Every task, slice, and milestone tracks tokens used and cost incurred, broken down by phase and model. You can see exactly where your budget went — research vs. planning vs. execution vs. verification.
Access the cost dashboard with Ctrl+Alt+G or /gsd status. Shows live spend, token consumption, and progress metrics across the current milestone.
Set a USD budget ceiling in preferences. GSD pauses auto mode before overspending — it won't silently blow past your limit. You get a prompt to continue, adjust, or stop.
Based on completed work, GSD projects remaining cost for the milestone. Useful for estimating total project cost before committing to the full run.
09

Artifact Management — The .gsd/ Directory

All project state lives in a .gsd/ directory at the project root. These are human-readable Markdown files that double as the agent's source of truth.

File Purpose
STATE.md Quick-glance dashboard — read this first for current status
DECISIONS.md Append-only architectural decision register
PROJECT.md Living doc of current project state and context
M###-ROADMAP.md Slice checkboxes, risk levels, and dependency graph
S##-PLAN.md Task decomposition with must-haves for each task
T##-SUMMARY.md Outcome narrative with YAML frontmatter metadata
S##-UAT.md Human acceptance test script generated from slice outcomes
reports/*.html Self-contained HTML reports with DAG, charts, and changelog
Pro Tip

These files are both human-readable and machine-readable. You can review STATE.md in your editor to see exactly what the agent sees. Edit DECISIONS.md to steer architectural choices mid-run.

10

Command Reference — What You Can Run

GSD-2 exposes its functionality through slash commands (inside agent sessions) and CLI commands (for headless/external use).

/gsd
Step mode — guided, pausing between each unit
/gsd auto
Autonomous execution — full autopilot
/gsd next
Execute the next unit in step mode
/gsd discuss
Architectural discussion (works alongside auto)
/gsd status
Progress dashboard with cost and token metrics
/gsd queue
Queue future milestones for execution
/gsd migrate
Convert v1 .planning/ to v2 .gsd/ format
/gsd export --html
Generate self-contained HTML report
/gsd doctor
Runtime health checks with auto-fix
gsd headless
No-TUI automation for CI/CD pipelines
gsd headless query
Instant JSON snapshot (~50ms, no LLM)
11

Tech Stack — What Powers It

  • Runtime — TypeScript application built on the Pi SDK
  • Agent Control — Direct harness access, not prompt-based orchestration
  • Version Control — Git with native worktree support
  • LLM Providers — Anthropic, OpenAI, Google, OpenRouter, GitHub Copilot, and 15+ others
  • Per-Phase Model Selection — different models for research vs. planning vs. execution, with fallback chains
  • IDE Integration — VS Code extension with chat participant and dashboard
  • Distribution — npm global CLI (gsd-pi)
  • Headless Deployment — CI/CD compatible, auto-restart on crash
Model Flexibility

GSD supports per-phase model selection with fallback chains. Use a cheaper model for research, a powerful one for execution, and a fast one for verification. Configure in .gsd/preferences.md.

12

Why GSD-2 Is Notable — The Key Differentiators

In a landscape of AI coding tools, GSD-2 stands out for solving the problems that actually kill agent-driven projects.

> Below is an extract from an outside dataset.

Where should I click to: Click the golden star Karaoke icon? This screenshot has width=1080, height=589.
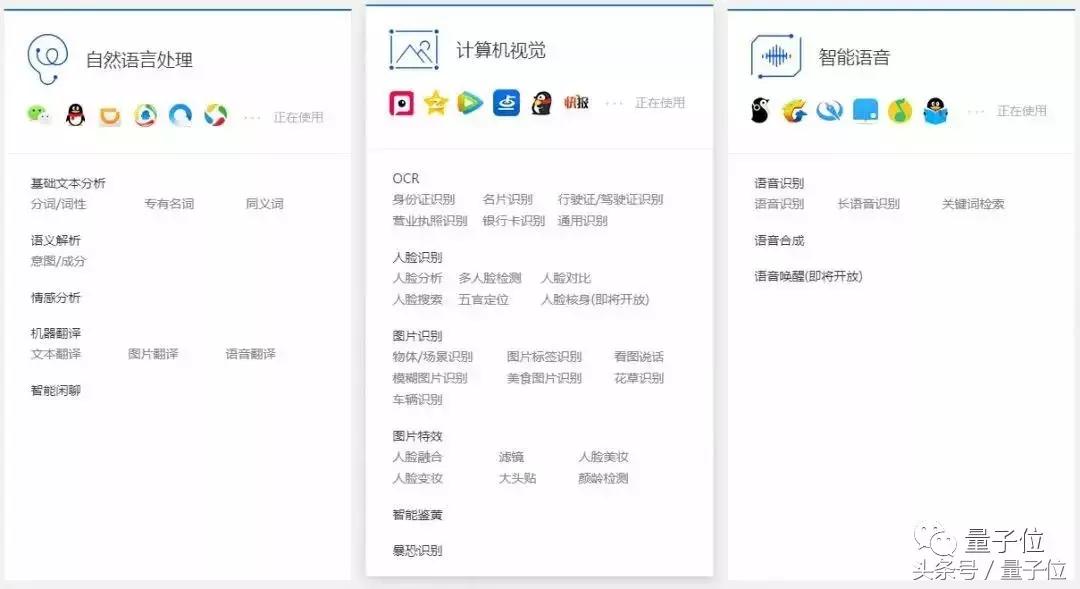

  • No context degradation — fresh session per task, not accumulated garbage. The agent never gets confused by prior noise.
  • True automation via state machine — reads .gsd/ files from disk, not LLM self-looping. Deterministic orchestration, not hope-based chaining.
  • Built-in observability — cost tracking, token metrics, progress dashboards, stuck detection, and timeout supervision. You always know what's happening.
  • Crash resilience — session forensics, lock files, PID liveness detection, auto-recovery with exponential backoff. Sessions die; state survives.
  • Verification guarantees — configurable shell commands with auto-fix retries. Must-haves are mechanically checked, not self-assessed.
  • Clean git history — squash-merged milestones, meaningful per-task commits, git bisect-friendly. Your repo stays professional.
"The agent is a tool, not the orchestrator. The state machine reads disk. The LLM executes tasks."